Word and element location records
┌──

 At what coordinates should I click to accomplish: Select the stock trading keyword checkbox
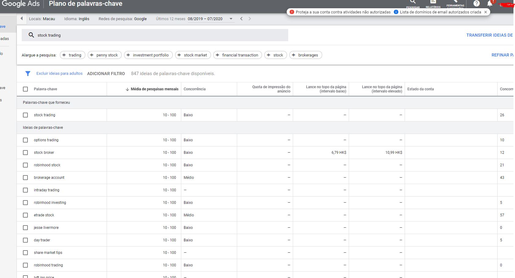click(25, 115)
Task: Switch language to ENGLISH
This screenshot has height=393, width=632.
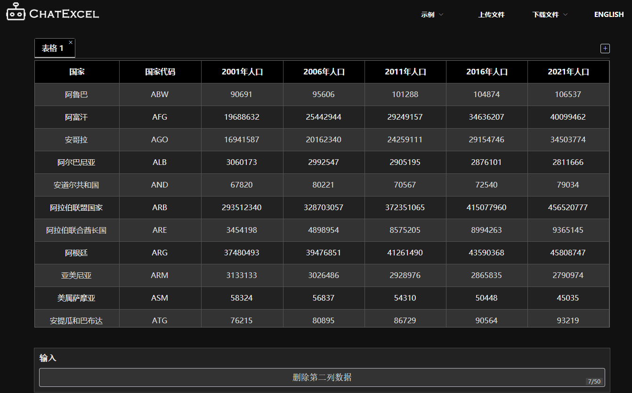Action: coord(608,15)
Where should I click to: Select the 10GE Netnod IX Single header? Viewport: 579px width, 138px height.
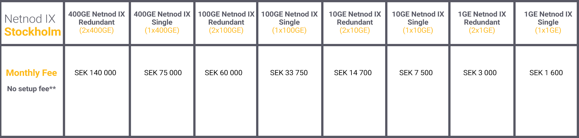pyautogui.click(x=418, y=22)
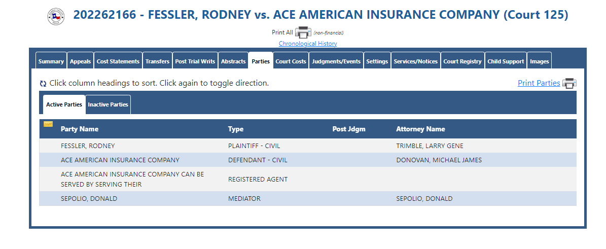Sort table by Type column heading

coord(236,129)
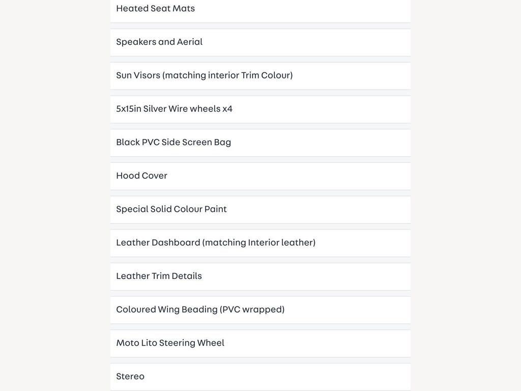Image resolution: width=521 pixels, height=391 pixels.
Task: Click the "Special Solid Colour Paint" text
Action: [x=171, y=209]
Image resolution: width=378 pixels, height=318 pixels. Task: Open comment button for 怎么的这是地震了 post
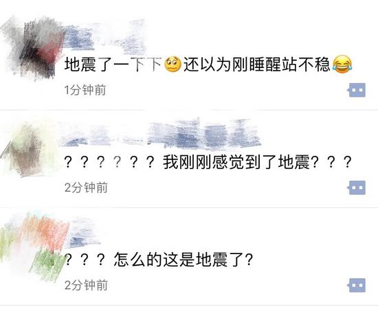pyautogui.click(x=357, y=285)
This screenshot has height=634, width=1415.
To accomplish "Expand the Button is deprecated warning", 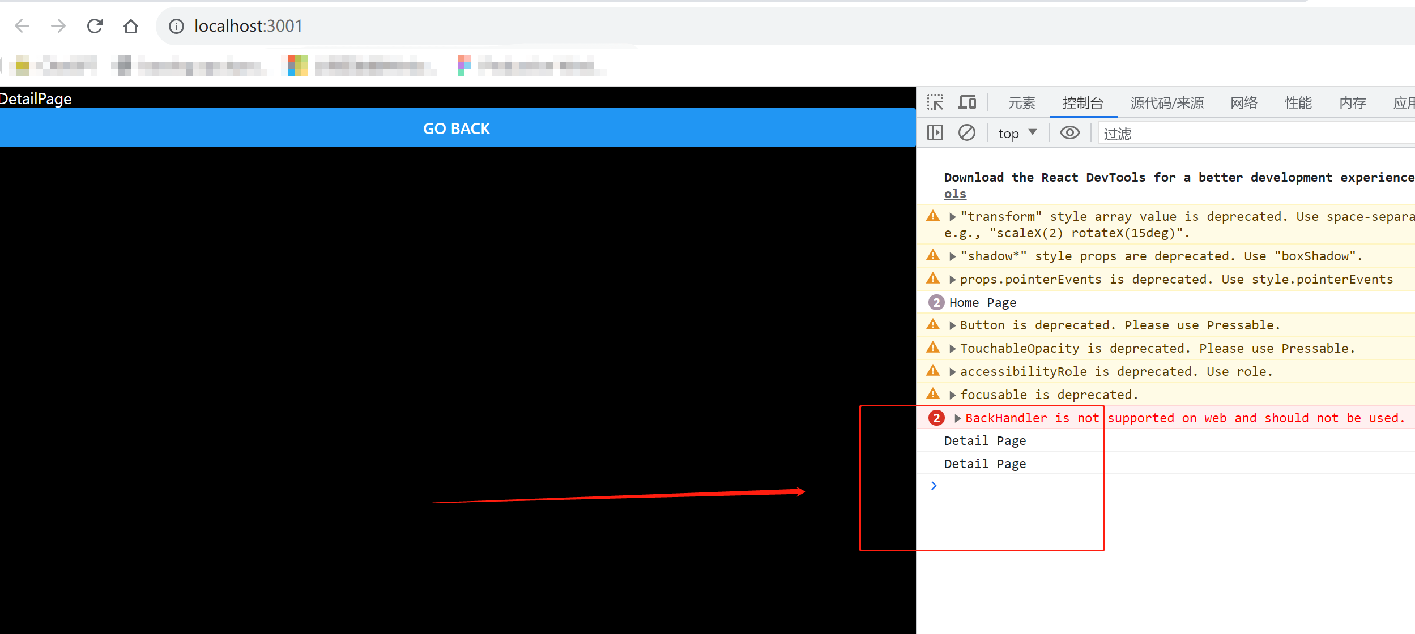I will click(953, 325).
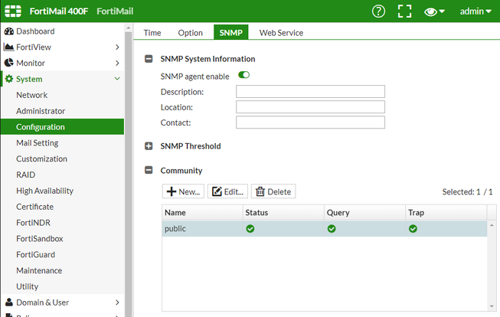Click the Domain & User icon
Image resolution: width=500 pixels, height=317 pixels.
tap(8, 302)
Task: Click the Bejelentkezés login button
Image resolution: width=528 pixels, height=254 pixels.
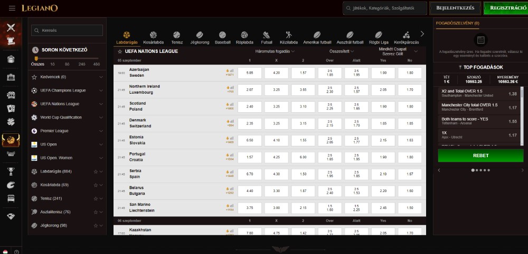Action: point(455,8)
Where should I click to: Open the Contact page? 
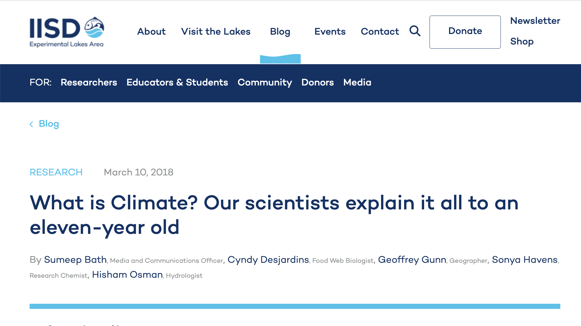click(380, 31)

└──

Write everything from the item containing "Task: Click the Bejelentkezés login button" down to the end of the items as a two-column CSV with the headers task and click. Give one row per item, with its text and its answer each in a single quoted field, turn line breaks into spaces, and leave the pictures out.

task,click
"Task: Click the Bejelentkezés login button Image resolution: width=528 pixels, height=254 pixels.","Action: point(455,8)"
"Where should I click to: Open the Contact page?","click(380, 31)"